20 noviembre 2018

Henry James. Los años intermedios




Era un día de abril tibio y soleado y el pobre Dencombe, feliz de creer que estaba recordar recobrando energías, evaluaba en el jardín del hotel los diversos atractivos de las posibles caminatas con una determinación en la que aún persistía cierta languidez. Le gustaban las sensaciones que provoca el sur, en la medida en que pudiera experimentarlas en el norte; le gustaban los acantilados de arena como los bosques de pinos y hasta el mar incoloro. “Bournemouth, un balneario saludable” le había sonado como un simple anuncio publicitario, pero ahora agradecía las comunidades mundanas. El amable cartero, después de atravesar el jardín, le había entregado un diminuto paquete que él cargó consigo bien mientras salía del hotel, hacia su derecha, e iba a sentarse en un banco que ya conocía bien, un espacio seguro junto al acantilado. El banco miraba al sur, hacia la colorida Isla de Wight, y por detrás lo protegía una pendiente. Estaba bastante cansado cuando llegó ahí y por un momento se decepcionó; se encontraba mejor, desde luego, pero, a fin de cuentas, ¿mejor que qué? No volvería jamás a ser mejor que él mismo, como en uno o dos grandes momentos de su pasado. La sensación de vida infinita se había esfumado y apenas quedaba una dosis mínima, como en esos vasos de vidrio de los farmacéuticos con mediciones dignas de un termómetro. Sentado, miraba el mar, que parecía una planicie centelleante, mucho más chato que el espíritu del hombre. 
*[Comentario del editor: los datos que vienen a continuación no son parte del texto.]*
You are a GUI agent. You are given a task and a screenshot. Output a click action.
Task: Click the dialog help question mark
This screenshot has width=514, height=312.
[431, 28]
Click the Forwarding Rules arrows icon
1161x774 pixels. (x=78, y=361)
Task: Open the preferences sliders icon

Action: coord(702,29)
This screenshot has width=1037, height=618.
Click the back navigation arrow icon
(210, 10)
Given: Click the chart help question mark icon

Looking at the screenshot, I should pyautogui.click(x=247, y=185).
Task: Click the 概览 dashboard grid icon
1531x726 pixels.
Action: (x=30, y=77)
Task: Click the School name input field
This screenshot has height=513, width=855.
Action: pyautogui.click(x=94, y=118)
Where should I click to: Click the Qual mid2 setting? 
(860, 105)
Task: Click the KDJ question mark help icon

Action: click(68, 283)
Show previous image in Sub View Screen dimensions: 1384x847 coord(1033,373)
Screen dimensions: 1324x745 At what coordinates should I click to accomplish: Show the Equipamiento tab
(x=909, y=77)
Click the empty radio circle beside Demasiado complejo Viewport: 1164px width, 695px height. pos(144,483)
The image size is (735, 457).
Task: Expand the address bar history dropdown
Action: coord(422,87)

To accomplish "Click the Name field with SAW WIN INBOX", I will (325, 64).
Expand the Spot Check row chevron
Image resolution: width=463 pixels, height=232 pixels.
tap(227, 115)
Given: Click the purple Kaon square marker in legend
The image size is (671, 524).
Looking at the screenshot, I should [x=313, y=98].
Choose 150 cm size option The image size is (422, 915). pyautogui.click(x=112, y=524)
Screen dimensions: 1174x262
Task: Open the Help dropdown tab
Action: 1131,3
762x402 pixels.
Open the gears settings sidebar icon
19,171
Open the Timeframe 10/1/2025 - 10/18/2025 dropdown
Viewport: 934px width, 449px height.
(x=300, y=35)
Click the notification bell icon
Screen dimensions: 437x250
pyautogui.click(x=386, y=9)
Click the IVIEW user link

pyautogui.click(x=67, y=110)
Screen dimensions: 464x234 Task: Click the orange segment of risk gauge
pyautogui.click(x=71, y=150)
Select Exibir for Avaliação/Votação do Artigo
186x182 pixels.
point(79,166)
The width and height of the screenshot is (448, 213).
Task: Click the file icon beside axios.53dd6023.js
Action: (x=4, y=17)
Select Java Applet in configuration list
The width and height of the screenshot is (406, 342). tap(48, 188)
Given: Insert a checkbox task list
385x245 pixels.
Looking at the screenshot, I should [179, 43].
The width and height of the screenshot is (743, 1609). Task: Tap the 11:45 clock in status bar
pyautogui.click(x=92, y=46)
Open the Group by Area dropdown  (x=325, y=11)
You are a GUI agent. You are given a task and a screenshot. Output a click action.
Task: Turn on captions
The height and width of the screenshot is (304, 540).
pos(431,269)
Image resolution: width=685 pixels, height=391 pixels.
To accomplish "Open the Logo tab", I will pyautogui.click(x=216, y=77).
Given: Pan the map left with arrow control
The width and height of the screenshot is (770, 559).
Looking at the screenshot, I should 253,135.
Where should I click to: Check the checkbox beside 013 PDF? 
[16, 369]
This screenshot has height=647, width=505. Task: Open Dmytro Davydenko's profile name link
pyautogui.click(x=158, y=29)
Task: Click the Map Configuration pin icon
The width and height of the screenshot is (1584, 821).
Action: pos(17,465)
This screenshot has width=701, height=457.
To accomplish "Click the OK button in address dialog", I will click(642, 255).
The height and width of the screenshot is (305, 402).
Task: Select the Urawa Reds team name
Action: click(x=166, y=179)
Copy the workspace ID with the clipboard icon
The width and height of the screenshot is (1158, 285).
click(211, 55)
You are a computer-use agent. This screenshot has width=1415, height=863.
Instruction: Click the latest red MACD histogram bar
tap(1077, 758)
Así comienza Los años intermedios, uno de los espléndidos cuentos de Henry James que se recogen al final del segundo volumen de sus Cuentos completos que publica Páginas de Espuma con edición de Eduardo Berti, que se cierra con uno de los textos imprescindibles del autor, La muerte del león.
Y también a los años intermedios de Henry James entre 1879 y 1844, a los que aludió expresamente en el título de la segunda parte de su autobiografía, pertenecen cronológicamente los veintiséis relatos de este segundo tomo de una edición en marcha que culminará en 2019 con el tercer volumen de sus cuentos. 
“Se trata, en términos literarios -explica Eduardo Berti en su prólogo-, de años centrales y decisivos en los que James (tras el éxito furibundo que obtiene en Inglaterra con Daisy Miller, en junio de 1878) publica varias obras sobresalientes: la impactante seguidilla de novelas Los europeos (1878), Washington Square (1880) y El retrato de una dama (1881), otras novelas de peso, como Las bostonianas (1885-86), La princesa Casamassima (1886) o La musa trágica (1890), novelas cortas como Los papeles de Aspern (1888) o La lección del maestro (1892), crónicas de viajes por Francia, un estudio sobre Nathaniel Hawthorne o el influyente ensayo El arte de la ficción, publicado en 1884.
Se trata, en términos biográficos, de un periodo que comienza a los treinta y cinco años de edad, instalado en Gran Bretaña tras un paso importante por París, y que se extiende hasta los cincuenta y dos años de edad, con su sonado fracaso como autor dramático. En ese lapso, en el que llegó a ausentarse como nunca de su país natal (después de seis años sin pisar Estados Unidos, el reencuentro se ve reflejado en El punto de vista, por ejemplo), pierde a sus padres, que mueren en 1882 con pocos meses de diferencia (su madre en enero, su padre en diciembre), empieza a codearse en Gran Bretaña con figuras de la literatura como Robert Browning, Robert Louis Stevenson o Ford Madox Ford, asiste con gran aflicción a la decadencia y la muerte de su hermana Alice (entre 1891 y 1893) y entabla un vínculo especial con la escritora estadounidense Constance Fenimore Woolson, quien aparentemente se suicida en Venecia en enero de 1894.”
Esos dos traumas, su fracaso como dramaturgo y la pérdida de su mejor amiga, marcan el fin de esta etapa jamesiana, que coincide con algunos de sus momentos más altos como narrador, y el comienzo de su fase negra a partir de entonces.
Pero antes de esa fase negra, aclara Berti, “los años que abarca este volumen nos muestran a un escritor alcanzando la cima de su talento”, porque, añade, “es en esta etapa intermedia, después de «negociar las lecciones de Flaubert, sin sacrificar del todo las lecciones de Balzac y de George Eliot» (son palabras de Brooks), cuando Henry James empieza una revolución que Virginia Woolf y Roger Fry compararon con la que Paul Cézanne produjo en la pintura: un cambio en la perspectiva de nuestro modo de presentar y ver las cosas.”